Si tu empresa está clasificada como mediana y todavía no emite comprobantes electrónicos, no tienes seis meses extra: estás fuera de plazo desde hace más de un año.

Qué no cambia

La prórroga mueve una fecha. No cambia nada de lo demás:

  • Los requisitos siguen siendo los mismos: RNC activo, clave de la Oficina Virtual, certificado digital vigente y set de pruebas aprobado.
  • El certificado digital lo sigue emitiendo una entidad de certificación autorizada, con su costo y su tiempo de gestión.
  • Las sanciones por incumplir siguen previstas en la Ley 32-23 una vez vencido el plazo.

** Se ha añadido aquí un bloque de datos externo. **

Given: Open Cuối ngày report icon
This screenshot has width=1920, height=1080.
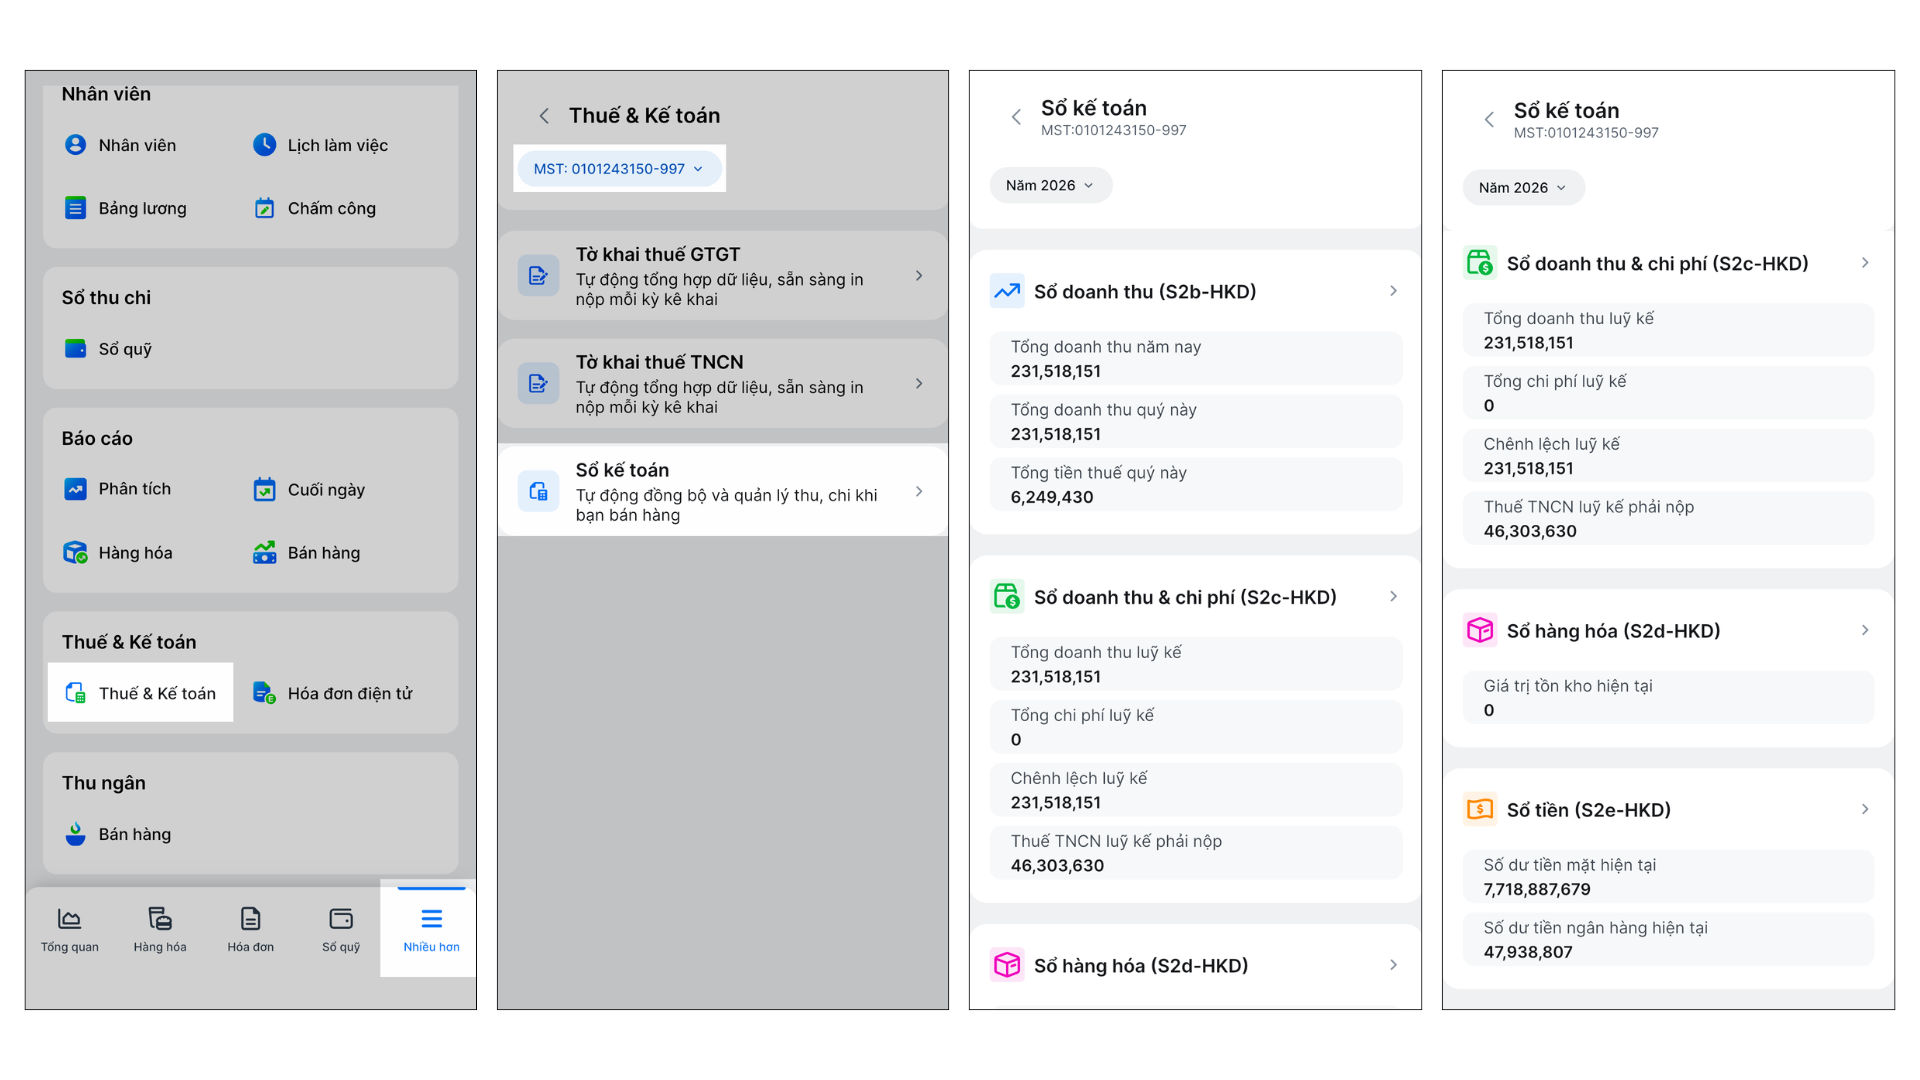Looking at the screenshot, I should [x=264, y=489].
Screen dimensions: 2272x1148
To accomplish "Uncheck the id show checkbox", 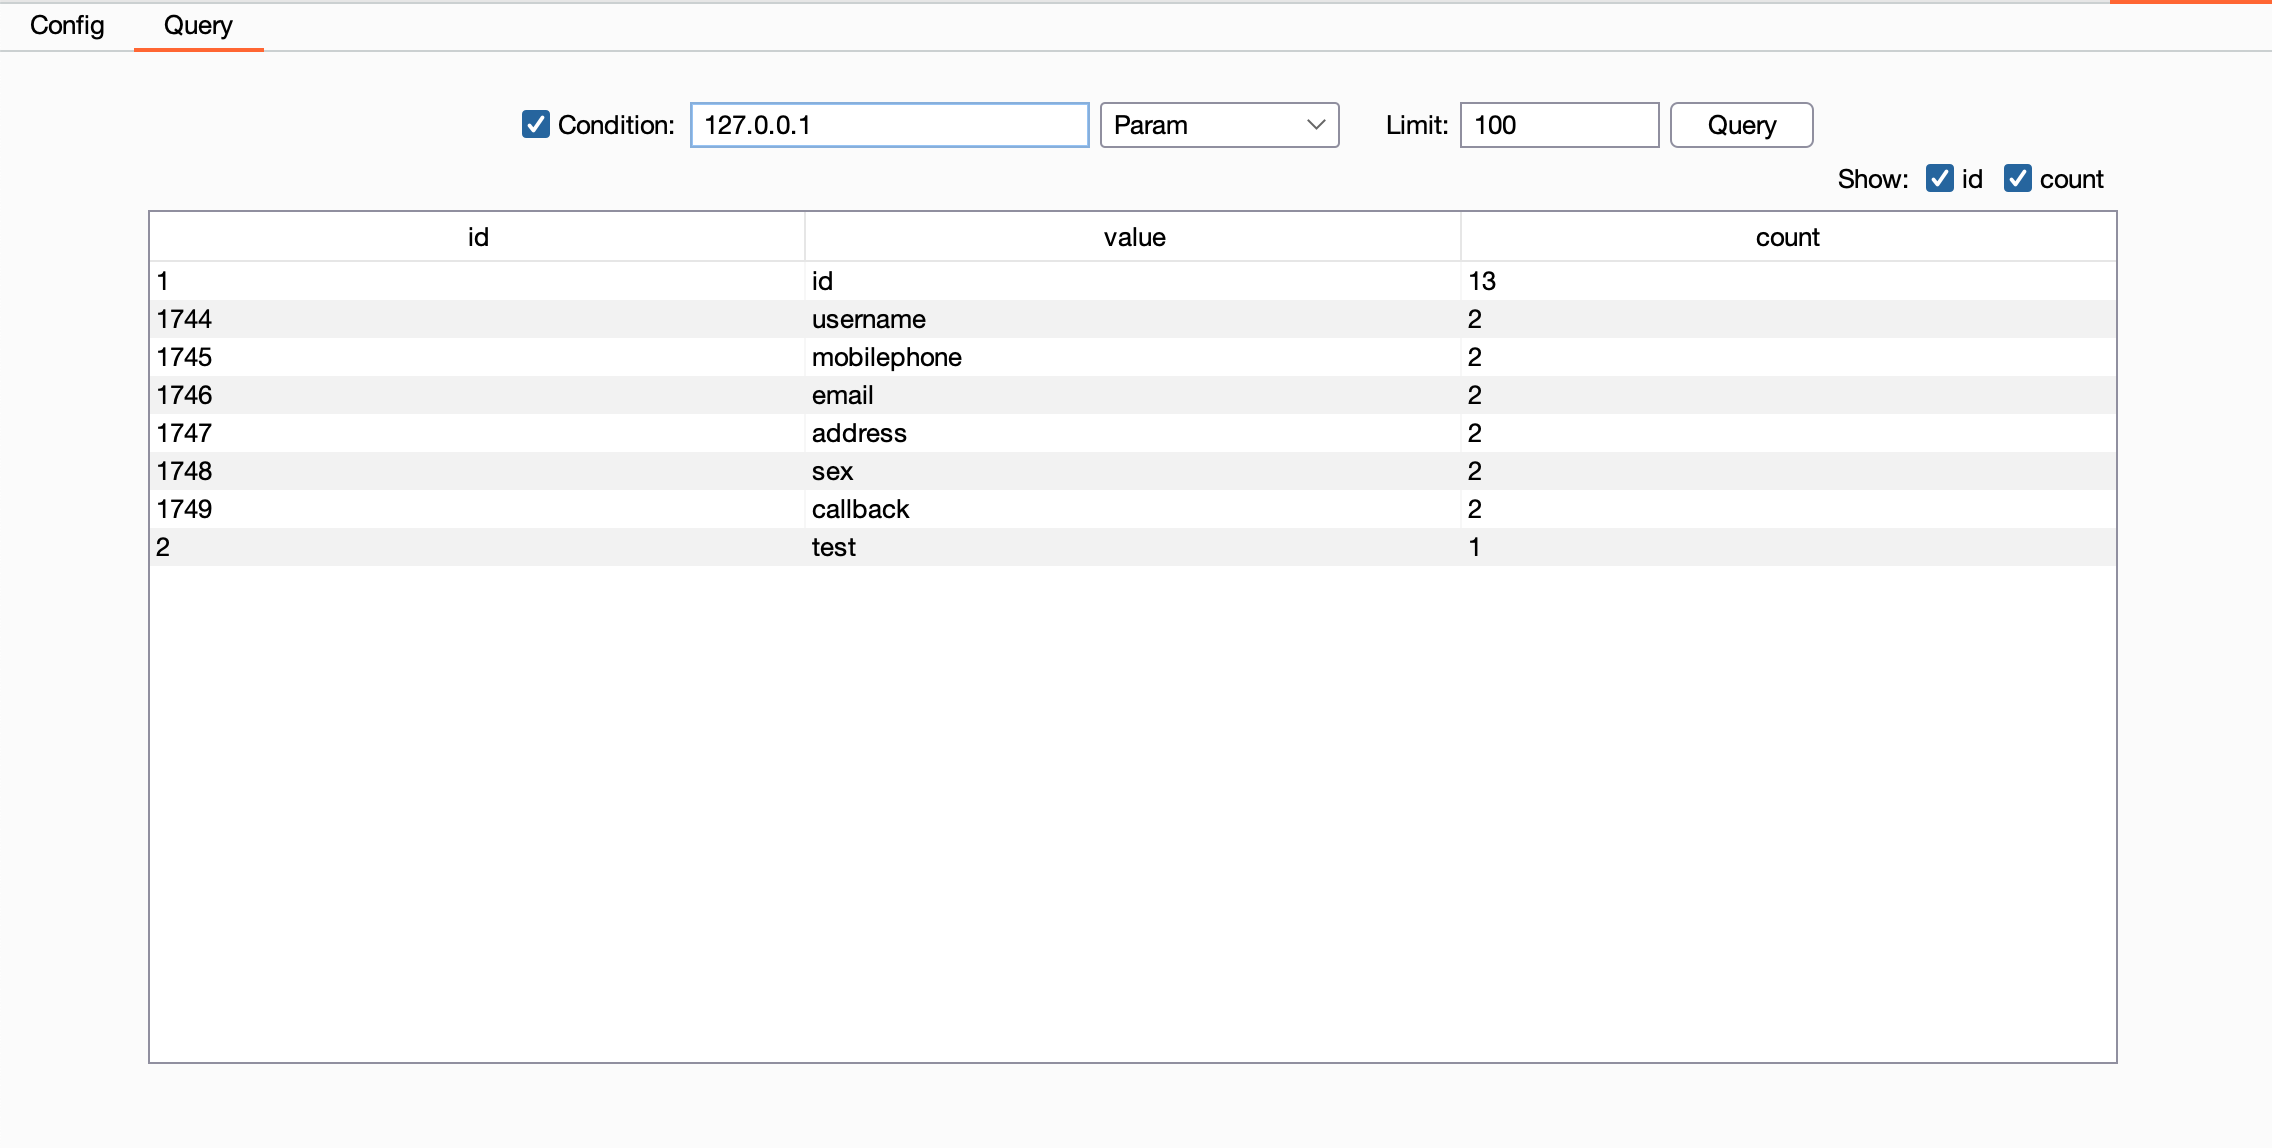I will click(x=1939, y=179).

Cómo usar bien los seis meses

Una prórroga es tiempo para hacerlo bien, no permiso para posponerlo. La diferencia entre quien la aprovecha y quien la desperdicia suele ser una sola decisión: empezar por el certificado digital, que es lo único que no depende de ti ni de tu proveedor de software.

Con el certificado en mano, lo demás se resuelve en días.